Justiça de SP nega redução de 80 dias na pena de Lindemberg por desempenho insuficiente no Enem; defesa alega aprovação parcial

O Tribunal de Justiça de São Paulo (TJ-SP) rejeitou, em decisão publicada nesta segunda-feira (13), o pedido da defesa de Lindemberg Alves, condenado a 39 anos de prisão pela morte da ex-namorada Eloá Pimentel, para reduzir em 80 dias o tempo de pena cumprida em regime fechado na Penitenciária de Potim, no interior paulista. O pedido, protocolado em março deste ano, baseava-se na participação de Lindemberg no Exame Nacional do Ensino Médio (Enem) de 2025, mas foi negado por insuficiência de notas em uma das áreas de conhecimento, conforme determinação judicial que reforça os critérios técnicos para remição de pena por estudo no sistema prisional.

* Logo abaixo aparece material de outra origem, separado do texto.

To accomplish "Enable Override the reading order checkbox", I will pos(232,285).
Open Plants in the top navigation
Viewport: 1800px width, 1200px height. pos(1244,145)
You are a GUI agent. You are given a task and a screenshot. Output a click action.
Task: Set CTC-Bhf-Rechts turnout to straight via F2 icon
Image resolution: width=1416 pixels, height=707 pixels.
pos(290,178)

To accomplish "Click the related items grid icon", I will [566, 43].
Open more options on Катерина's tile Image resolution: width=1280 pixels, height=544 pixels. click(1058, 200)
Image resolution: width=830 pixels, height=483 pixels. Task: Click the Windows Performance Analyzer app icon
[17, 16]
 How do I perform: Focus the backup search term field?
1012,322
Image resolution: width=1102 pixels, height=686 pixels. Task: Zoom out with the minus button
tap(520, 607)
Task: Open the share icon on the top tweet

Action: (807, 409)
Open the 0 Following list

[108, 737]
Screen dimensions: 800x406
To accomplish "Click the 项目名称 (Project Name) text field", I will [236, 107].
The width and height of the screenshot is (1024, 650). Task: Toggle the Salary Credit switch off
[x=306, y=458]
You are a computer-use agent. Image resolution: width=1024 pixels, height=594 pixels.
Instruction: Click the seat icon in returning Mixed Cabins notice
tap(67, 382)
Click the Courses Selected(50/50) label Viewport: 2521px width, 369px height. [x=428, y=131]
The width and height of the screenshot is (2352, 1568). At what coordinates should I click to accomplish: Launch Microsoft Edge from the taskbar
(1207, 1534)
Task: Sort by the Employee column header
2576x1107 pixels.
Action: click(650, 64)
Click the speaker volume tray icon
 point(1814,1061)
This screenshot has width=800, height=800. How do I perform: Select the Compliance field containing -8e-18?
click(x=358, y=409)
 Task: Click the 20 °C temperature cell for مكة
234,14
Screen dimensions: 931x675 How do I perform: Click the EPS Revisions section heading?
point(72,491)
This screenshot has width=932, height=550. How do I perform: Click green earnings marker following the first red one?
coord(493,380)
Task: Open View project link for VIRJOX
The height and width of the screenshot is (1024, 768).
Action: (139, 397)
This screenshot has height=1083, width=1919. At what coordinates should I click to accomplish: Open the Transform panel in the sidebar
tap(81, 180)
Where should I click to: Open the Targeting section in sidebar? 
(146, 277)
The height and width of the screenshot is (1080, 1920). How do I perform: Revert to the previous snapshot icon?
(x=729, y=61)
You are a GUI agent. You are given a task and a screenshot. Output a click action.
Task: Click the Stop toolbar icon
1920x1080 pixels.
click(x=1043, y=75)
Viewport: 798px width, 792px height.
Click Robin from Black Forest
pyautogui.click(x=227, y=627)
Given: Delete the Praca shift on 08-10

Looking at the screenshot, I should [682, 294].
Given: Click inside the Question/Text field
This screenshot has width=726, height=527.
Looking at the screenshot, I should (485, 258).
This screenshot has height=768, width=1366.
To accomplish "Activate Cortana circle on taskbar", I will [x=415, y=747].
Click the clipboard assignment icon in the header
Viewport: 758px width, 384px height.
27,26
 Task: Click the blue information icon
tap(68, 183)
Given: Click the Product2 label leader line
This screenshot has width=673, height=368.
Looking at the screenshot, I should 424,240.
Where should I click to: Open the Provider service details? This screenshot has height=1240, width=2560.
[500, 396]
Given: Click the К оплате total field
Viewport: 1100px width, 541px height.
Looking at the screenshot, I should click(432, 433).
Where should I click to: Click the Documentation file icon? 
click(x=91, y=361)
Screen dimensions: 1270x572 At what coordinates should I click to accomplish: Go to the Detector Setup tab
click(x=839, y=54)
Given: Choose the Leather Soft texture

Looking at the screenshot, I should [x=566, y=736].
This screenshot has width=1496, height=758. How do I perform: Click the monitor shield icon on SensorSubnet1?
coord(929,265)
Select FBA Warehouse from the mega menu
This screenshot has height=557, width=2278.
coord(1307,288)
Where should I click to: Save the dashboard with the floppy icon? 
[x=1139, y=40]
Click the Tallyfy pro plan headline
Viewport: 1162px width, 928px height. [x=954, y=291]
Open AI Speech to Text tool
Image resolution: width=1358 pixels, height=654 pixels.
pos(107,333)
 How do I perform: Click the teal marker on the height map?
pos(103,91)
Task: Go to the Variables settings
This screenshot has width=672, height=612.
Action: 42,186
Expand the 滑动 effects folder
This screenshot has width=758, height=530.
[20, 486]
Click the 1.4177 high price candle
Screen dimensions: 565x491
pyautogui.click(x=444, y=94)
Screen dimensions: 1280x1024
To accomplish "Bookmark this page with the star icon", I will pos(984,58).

A defesa de Lindemberg havia solicitado à Justiça a redução de 80 dias da pena, argumentando que ele teria obtido aprovação no Enem de 2025, com média em quatro áreas de conhecimento. No entanto, a juíza Sueli Zeraik de Oliveira Armani, da Vara de Execuções Penais de Taubaté, destacou que, para a remição por estudo, o Conselho Nacional de Justiça (CNJ) exige que o reeducando obtenha aprovação no exame, com pontuação mínima de 450 pontos em cada área de conhecimento e 500 pontos na redação. O documento anexado pela defesa revelou que Lindemberg obteve 361,6 pontos em ‘Matemática e suas Tecnologias’, abaixo do mínimo exigido, o que, segundo a magistrada, inviabiliza o benefício. ‘Portanto, não obteve a aprovação almejada’, escreveu a juíza na decisão, citando ainda que o Ministério Público de São Paulo (MP-SP) já havia se posicionado contra o pedido, alegando que a remição exige aprovação integral nos exames.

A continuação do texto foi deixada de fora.